After finishing my echo server in Java, my mentors gave me my new assignment: write another Tic Tac Toe in NodeJS.

This is the first time since 2014 that I write an entire application in vanilla Javascript from scratch. Since then, I have been mostly touching up existing code, often jQuery, or using frameworks like EmberJS.

My limited experience with the language had been painful, so I was apprehensive of diving back into vanilla Javascript

As it turns out, I shouldn’t have been. Javascript has changed a lot, for the better. Less quirky, less verbose.

Here is a quick overview of the novelties that made it fun to write Javascript.

Class declarations

class Cat {
  constructor(name) {
    this.name = name;
  }
}

The class keyword was introduced by ES2015 and is not a class implementation; it’s syntactic sugar over Javascript’s prototypal model.
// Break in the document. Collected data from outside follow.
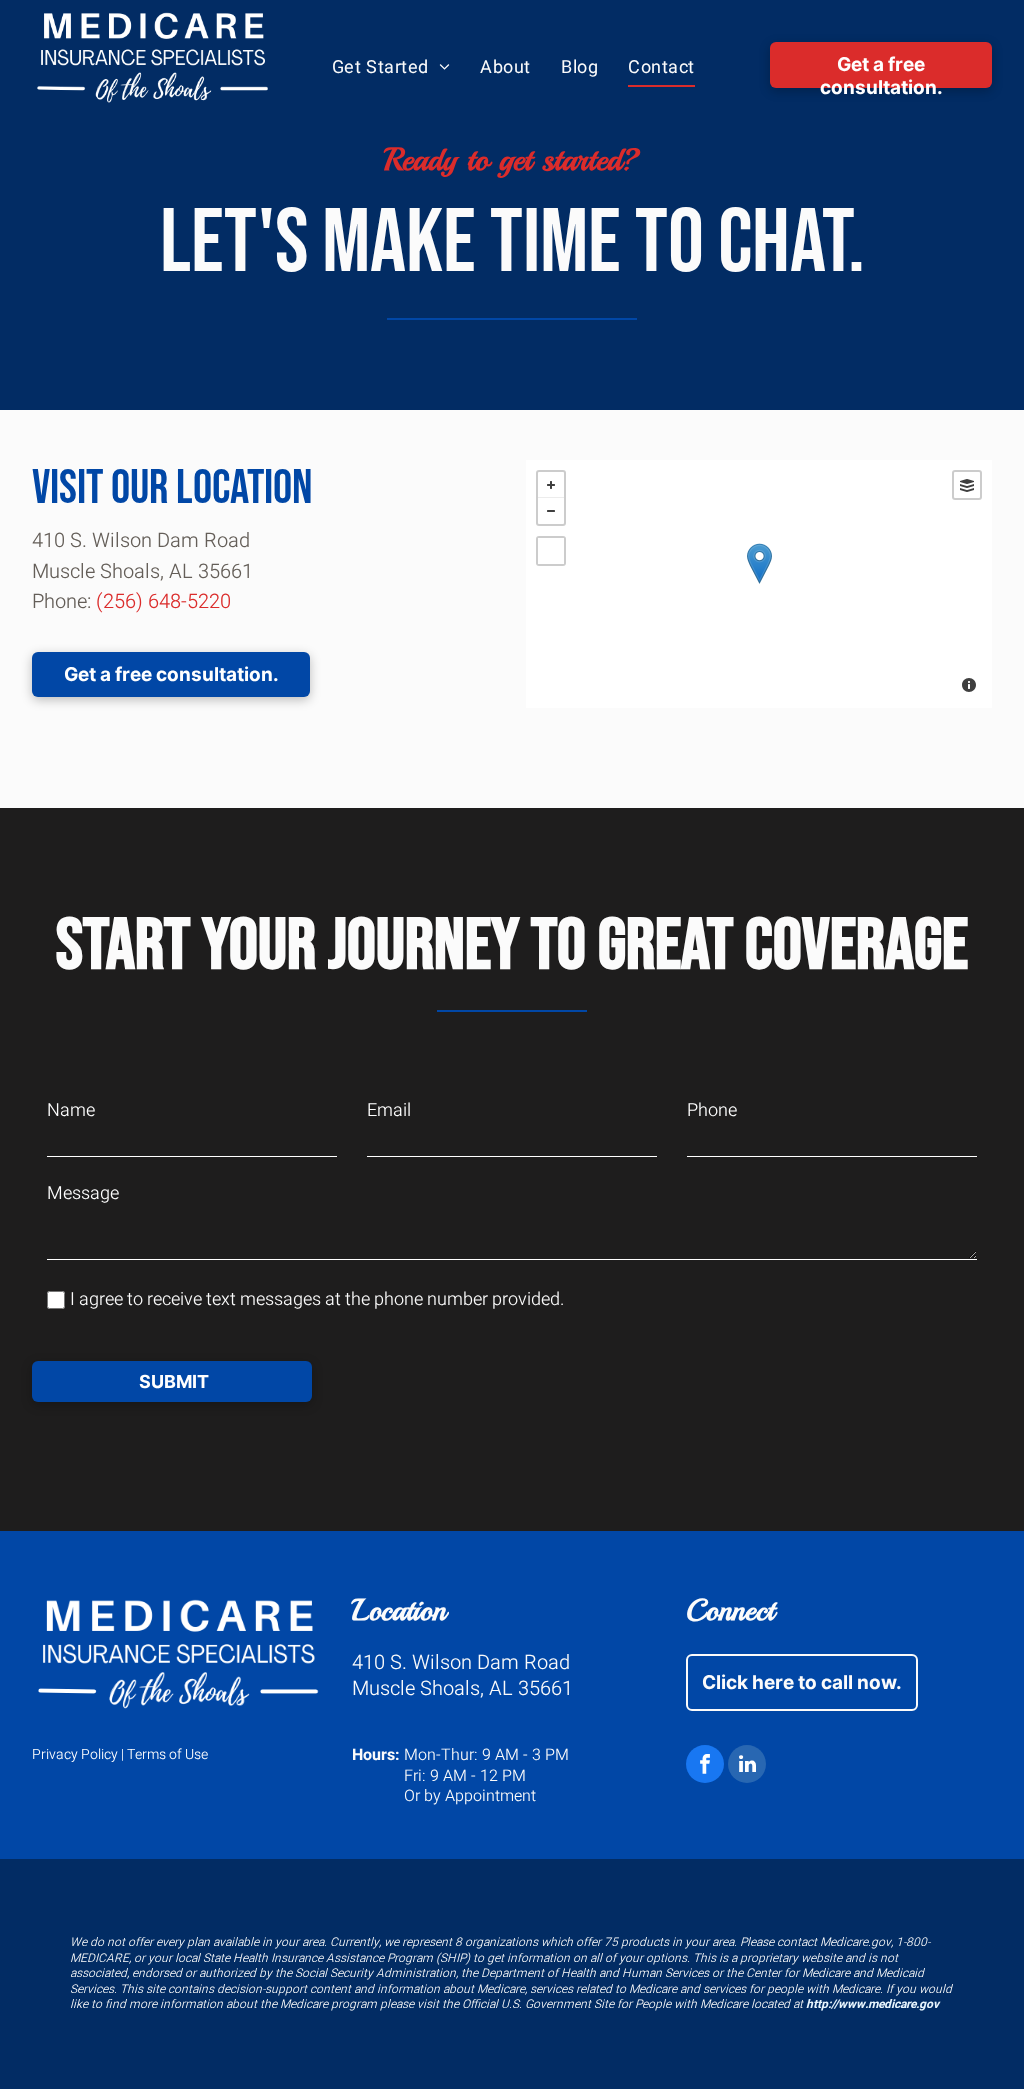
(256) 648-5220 (163, 601)
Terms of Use (167, 1754)
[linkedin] (747, 1766)
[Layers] (967, 485)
let cat = new Cat('Felix');
cat.name;
// 'Felix'

Inheritance

class Player {
  constructor(symbol) {
    this.symbol = symbol;
  }
}

class HumanPlayer extends Player {
  constructor(name, symbol) {
    super(symbol);
    this.name = name;
  }
}
let humanPlayer = new HumanPlayer('John', 'X');

console.log(humanPlayer.name);
// 'John'
console.log(humanPlayer.symbol);
// 'X'

Functions Rest Parameters

function sum(...numbers) {
  return numbers.reduce((previous, current) => {
    return previous + current;
  });
}
console.log(sum(1, 2, 3));
// 6
let [head, ...tail] = [1, 2, 3, 4];
console.log(tail);
// [2, 3, 4]

Arrow functions

// ES5
let markedCells = cells.filter(function(cell) {
  return cell.isMarked();
});

// ES6
let markedCells = cells.filter(cell => cell.isMarked());

ES6 modules

The export statement is used to export a class, functions or primitive values from the module so they can be used by other scripts with the import statement.
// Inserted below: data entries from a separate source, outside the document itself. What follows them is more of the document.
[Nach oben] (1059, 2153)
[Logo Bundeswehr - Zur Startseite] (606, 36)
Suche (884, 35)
There are two kinds of exports: default exports and named exports.

Named exports
// exports a function declared earlier
export { myFunction };

// exports a constant
export const doublePi = Math.PI * 2;
Default exports (class)
// cat.js
export default class Cat {}
// other-file.js
import Cat from 'cat';
let cat = new Cat();
// ..
Default exports (function)
// math.js
export default function square(x) {
  return x * x;
}
// other-file.js
import square from 'math';
console.log(square(2));
// 4

async / await

Promises were an improvement on callbacks. Async/await is an improvement on promises.

Specifically, async/await makes it easy to use multiple promises by allowing us to use promises synchronously. It reads nicer than promise chaining.
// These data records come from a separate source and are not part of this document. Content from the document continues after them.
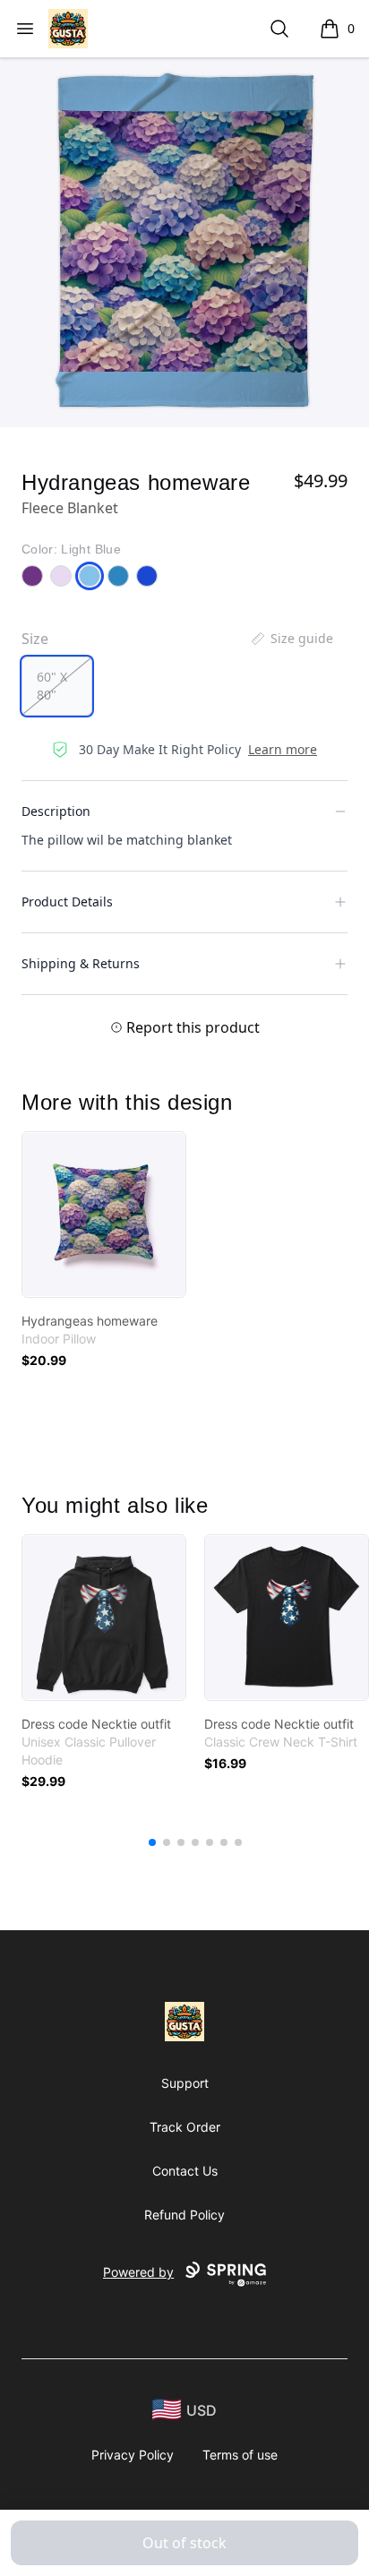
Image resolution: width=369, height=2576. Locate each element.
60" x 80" (52, 685)
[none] (291, 639)
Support (185, 2083)
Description (55, 811)
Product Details (67, 901)
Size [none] (34, 638)
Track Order (185, 2126)
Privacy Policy (132, 2454)
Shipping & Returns (80, 963)
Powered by (138, 2272)
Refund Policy (184, 2214)
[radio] (56, 686)
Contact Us (185, 2170)
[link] (103, 1214)
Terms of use (240, 2454)
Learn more (282, 749)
function fooAfter2Seconds() {
  return new Promise(resolve => {
    setTimeout(() => {
      resolve('foo');
    }, 2000);
  });
}

function barAfter2Seconds() {
  return new Promise(resolve => {
    setTimeout(() => {
      resolve('bar');
    }, 2000);
  });
}

async function fooBar() {
  let foo = await fooAfter2Seconds();
  console.log(foo);

  let bar = await barAfter2Seconds();
  console.log(bar);
}

fooBar();
// After 2 seconds:
// 'foo'
// After 2 more seconds:
// 'bar'

Inside the foobar function, the second asynchronous function barAfter2Seconds is called only once the first asynchronous function fooAfter2Seconds has resolved.

let and const

A variable declared with let is limited in scope to the block, statement, or expression on which it is used. This is unlike the var keyword, which defines a variable globally, or locally to an entire function regardless of block scope.

Constants are block-scoped, much like variables defined using the let statement. The value of a constant cannot change through re-assignment, and it can’t be redeclared.